Salvaging Shards: A Sonnet

These bizarre creatures be saved
By low-probability events kicked in this depressed mill’s gutters:
An academic conference saves your ass every time.

What I swear you will swear:
These objects lead to other tails, tugged.
Small umbrellas cover heads up your rain.

Look strange and broke, smashed. This sea-glass,
How come I have never heard of sea-plastic?
What is the remainder of art in my life as a movie?

Fall is the only season when I don’t vomit over the quaint.
The apple cider is nice, and the leaves, they touch me before they rot,
But I need the NY Times on Sunday. My culture is above another’s head.

These shards intersect at the movie theater,
Unpopped kernels in the lower left hand corner of modern art.
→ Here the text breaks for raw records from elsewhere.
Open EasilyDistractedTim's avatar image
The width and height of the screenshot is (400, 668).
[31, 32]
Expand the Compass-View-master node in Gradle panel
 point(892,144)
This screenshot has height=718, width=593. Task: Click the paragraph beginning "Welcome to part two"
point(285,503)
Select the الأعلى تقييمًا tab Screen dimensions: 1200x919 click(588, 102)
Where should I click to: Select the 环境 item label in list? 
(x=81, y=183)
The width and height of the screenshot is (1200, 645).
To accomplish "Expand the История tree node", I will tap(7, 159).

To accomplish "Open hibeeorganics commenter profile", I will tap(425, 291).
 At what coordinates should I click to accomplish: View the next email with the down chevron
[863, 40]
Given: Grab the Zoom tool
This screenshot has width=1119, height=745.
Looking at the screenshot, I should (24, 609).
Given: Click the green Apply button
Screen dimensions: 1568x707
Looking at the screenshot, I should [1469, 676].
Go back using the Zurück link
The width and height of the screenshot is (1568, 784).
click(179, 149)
                                              Saturday, October 08, 2005


Faucets Pause Beneath The Value Of A Rain-Jacket

What about the width of senses:
napkins
            kept waiting
                        with the wind
pungent
                        flies baiting careers behind?

glare
somehow
always
wins

The scaffolding bent within us
has never been more ready for a skyscraper,
but behemoths are so out of fashion these days.
The new urbanism speaks variously about integrated potentialities,
stores over apartments, parks in the middle, walking your dog through the bank.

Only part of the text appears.